Ho il cuore che batte velocissimo mentre entro nella stanza di Edoardo, mi sudano i palmi delle mani e un leggero senso di ansia si propaga dal mio stomaco fino alla mia gola. Sono ferma sulla soglia e lo guardo avvicinarsi al letto per accendere la piccola abatjour che ha sul comodino, che illumina la stanza dandole un'atmosfera intima, calma e raccolta e in netto contrasto con quello che si sta agitando dentro di me.

Devo dirglielo, penso istintivamente. Mi ha portata qui nella sua stanza e non credo che voglia fare una partita di scacchi. Porca miseria, come cavolo glielo dico? Così dal nulla? Uscendomene con un «Ehi, sono vergine?». No, troppo esplicito. Mi batto mentalmente una mano in fronte.

Mamma che disagio!

C'è talmente tanto silenzio nella stanza che credo si possano sentire il battito erratico del mio cuore e il rumore dei miei pensieri, soprattutto quando Edoardo si volta nella mia direzione e mi rivolge un sorriso che vuole essere rassicurante, ma che mi agita ancora di più.
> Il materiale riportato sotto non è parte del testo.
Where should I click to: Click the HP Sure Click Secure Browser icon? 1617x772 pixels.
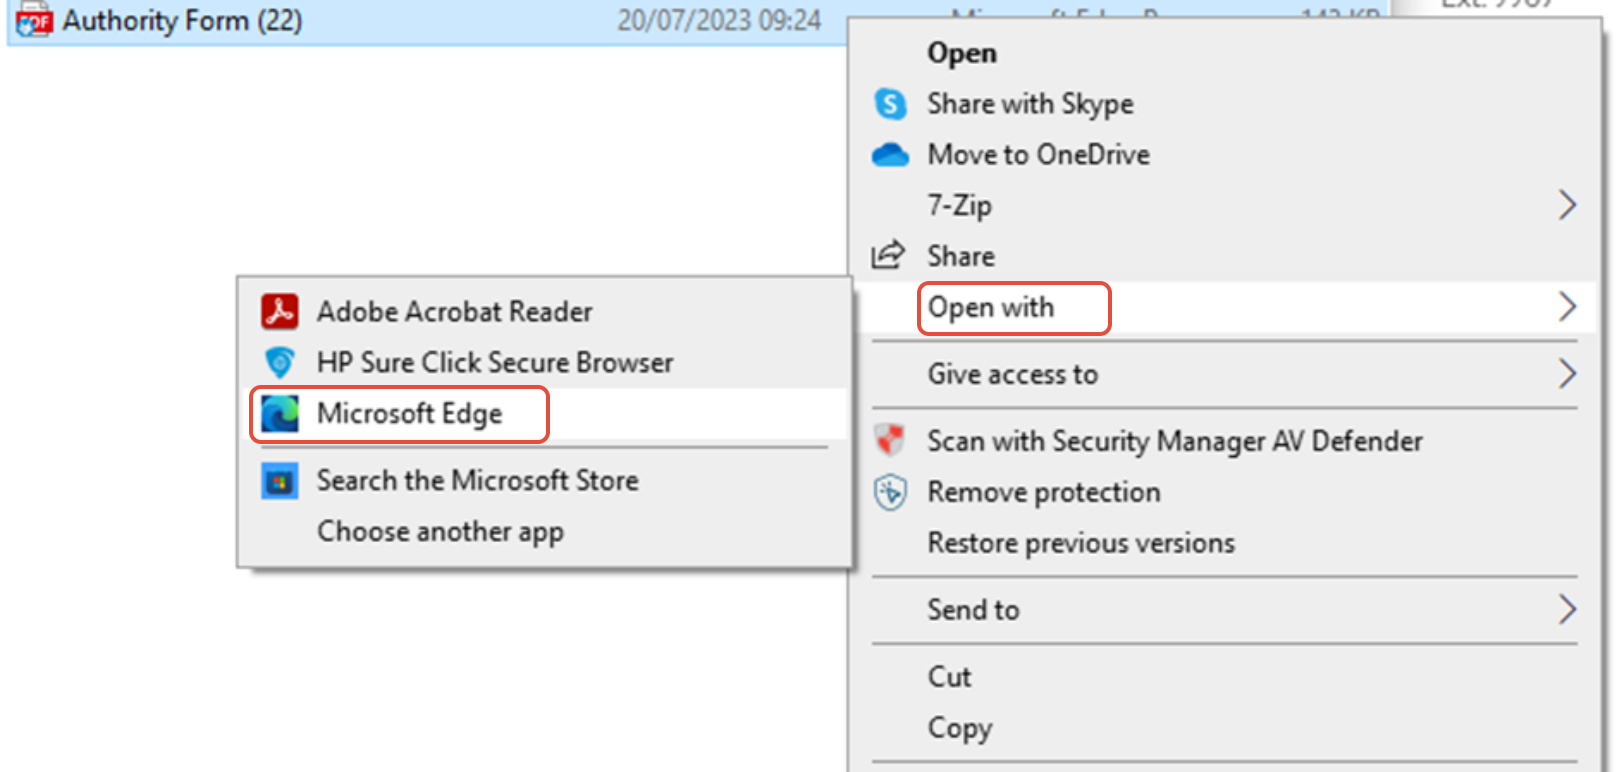(x=281, y=362)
Si siede poi sul bordo del letto e batte sullo spazio vicino a sé invitandomi a sedermi di fianco a lui, con lo stesso sorriso di poco fa e lo sguardo limpido su di me. Deglutisco nervosa e mi avvicino a lui a passi incerti con le gambe che sembrano gelatina, ma che, allo stesso tempo pesano duecento chili l'una. Mi siedo vicina a lui, Edoardo prontamente mi cinge un fianco prima di posare un delicato bacio sulla mia guancia e voltare poi gli occhi verso la parete e io non posso che seguire il suo sguardo.

Appena i miei occhi si posano sulla parete di fronte al letto non posso che rimanere a bocca aperta: un'infinità di fotografie tappezza tutto il muro, mille colori si susseguono uno vicino all'altro, dai più sgargianti ai più tenui e io non riesco a soffermarmi su un singolo scatto talmente sono tanti e così belli dimenticandomi improvvisamente di tutta l'agitazione che si era impossessata di me.

«Scatto fotografie da quando avevo cinque anni, da quando mio nonno mi ha messo per la prima volta in mano una macchina fotografica», dice ricordando un episodio della sua infanzia.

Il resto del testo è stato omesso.